Parmi les invités qui posent problème, les opposants à la conférence de l'UOIF citent le Syrien Mohamed Rateb Al-Nabulsi, prédicateur médiatique, dont une vidéo qui circule largement en ligne résume ses positions sur l'homosexualité. "Le châtiment de l'homosexualité est la peine de mort", clame le religieux. Selon l'Observatoire de l'islam politique, l'homme s'est également illustré par une fatwa de 2007 appelant à "tuer l'apostat", le blasphème étant une forme d'apostasie. Fin 2014, il qualifiait la coalition internationale contre l'Etat islamique de "coalition mécréante". Sur son site Internet, le prédicateur résume également sa position sur le statut de la femme , censée passer sa vie au foyer et parler aux hommes "à travers un rideau".

Al-Mokri : "Le complot juif n'a pas de limite"

Invité du rassemblement, le député islamiste du PJD marocain Abouzaïd Al-Mokri est connu, selon l'Observatoire de l'islam politique, pour ses propos antisémites. "Les juifs ont une capacité incroyable à détruire les nations, y compris chrétiennes, de l'intérieur. Ils possèdent les médias et les salles de cinéma", a-t-il notamment déclaré, jugeant que "le complot juif n'a pas de limites". Il est également connu, de l'autre côté de la Méditerranée, pour des propos contre les Berbères.
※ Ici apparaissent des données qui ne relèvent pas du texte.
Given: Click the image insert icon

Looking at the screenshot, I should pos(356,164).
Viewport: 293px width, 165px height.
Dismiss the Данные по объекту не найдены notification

Parmi les autres invités, le Saoudien Abdallah Salah Sana'an, proche lui aussi des Frères musulmans, Nabil Enassri, président du Collectif des musulmans de France, soutien de l'islamologue controversé Tarik Ramadan, et Tarik Ramadan lui-même. D'autres personnalités sont attendues à ce rassemblement, dont Pierre Mathiot, délégué interministériel auprès de Najat Vallaud-Belkacem. Sollicité par l'AFP, Amar Lasfar, le président de l'UOIF, a défendu ses intervenants. "Ce sont des universitaires qui ont fait leurs preuves", avait-il estimé, ce mardi, avant d'annoncer en fin de journée, que les invitations étaient finalement annulées, "en réponse à la polémique et dans un souci d'apaisement".